ENFP Types Need to Take Care of Themselves First
Similarly, ENFP personality types can better succeed when they focus on their own needs first and foremost. Others’ needs are most certainly important, especially to ENFP’s, but allowing oneself to be persuaded by another’s needs is unhealthy for the ENFP and may cause them to either make hasty decisions or lack decision-making skills altogether. By focusing on the needs of yourself and especially the needs of the goals you want to achieve, you can be sure that you’ll be happy and healthy longer, meaning that you can help more people along the way.
Click on one of these corresponding popular ENFP Careers for detailed information including Career Stats, Income Stats, Daily Tasks and Required Education: Bartender, Counseling Psychologist, Director of Religious Activities or Education, Fitness Trainer or Aerobics Instructor, Hairdresser, Hairstylist, or Cosmetologist, Psychiatrist, Public Relations Specialist, Recreation Worker, Rehabilitation Counselor, and Reporter or Correspondent.
Further Understanding ENFP Personality Types
ENFP are generally creative and highly enthusiastic personality types. They are innovative, active contributors to group projects, and are stimulated by new people and environments. They are fulfilled and enthused by life itself, though they do also value harmonious work environments, and do their best to help others have a fulfilling experience in every setting in which they interact. ENFPs are highly emotional individuals and have keen perceptions about people and group dynamics. They value others and their emotions, and easily notice when some individuals are feeling left out, or why their emotions are running high. They are also willing and able to support others in ways that will best fit their needs. This makes ENFPs generally well-liked individuals who are able to fully contribute to any team.

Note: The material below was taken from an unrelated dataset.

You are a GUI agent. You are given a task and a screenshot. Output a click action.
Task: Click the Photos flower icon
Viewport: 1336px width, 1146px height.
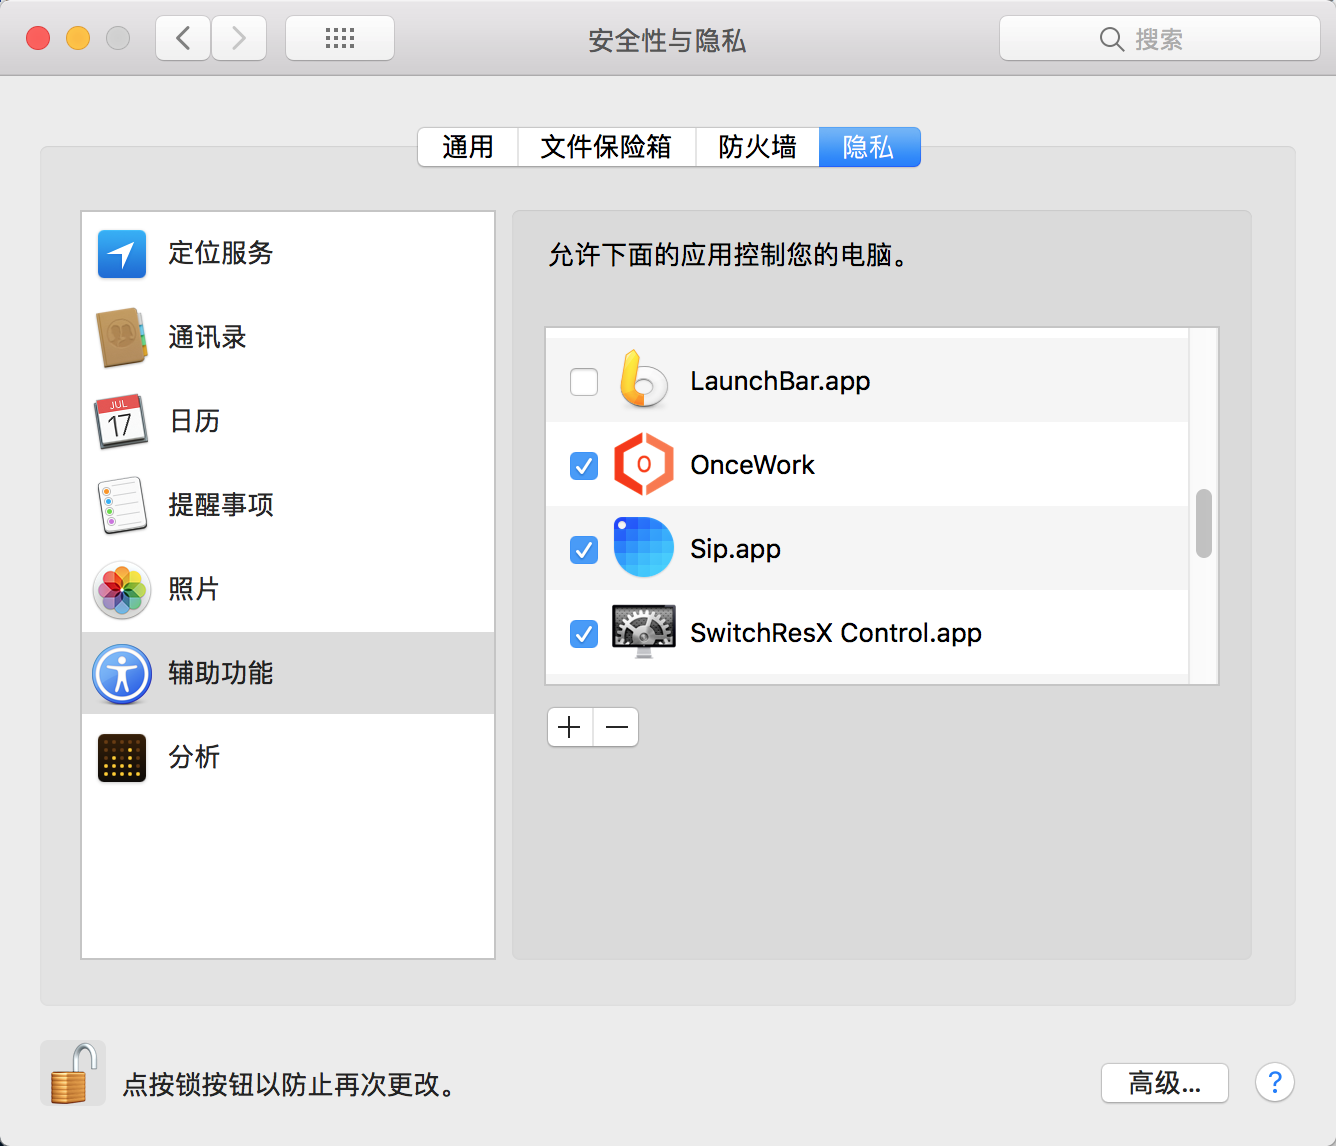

ENFPs are highly social, and enjoy having a large circle of friends and acquaintances. They value authenticity in their close relationships, and benefit from open, honest communication. They have a tendency to resist routines and structured schedules, and instead prefer to be more spontaneous in their professional and personal lives. Without this level of flexibility, they have difficulty functioning and thinking creatively. However, this natural enthusiasm must be focused. Without the proper support, ENFPs risk becoming frustrated, scattered and easily distracted, or even rebellious. They have a tendency to overextend themselves because of the broad range of their interests, and may need help adhering to deadlines or tuning into the finer details or nuances of a task.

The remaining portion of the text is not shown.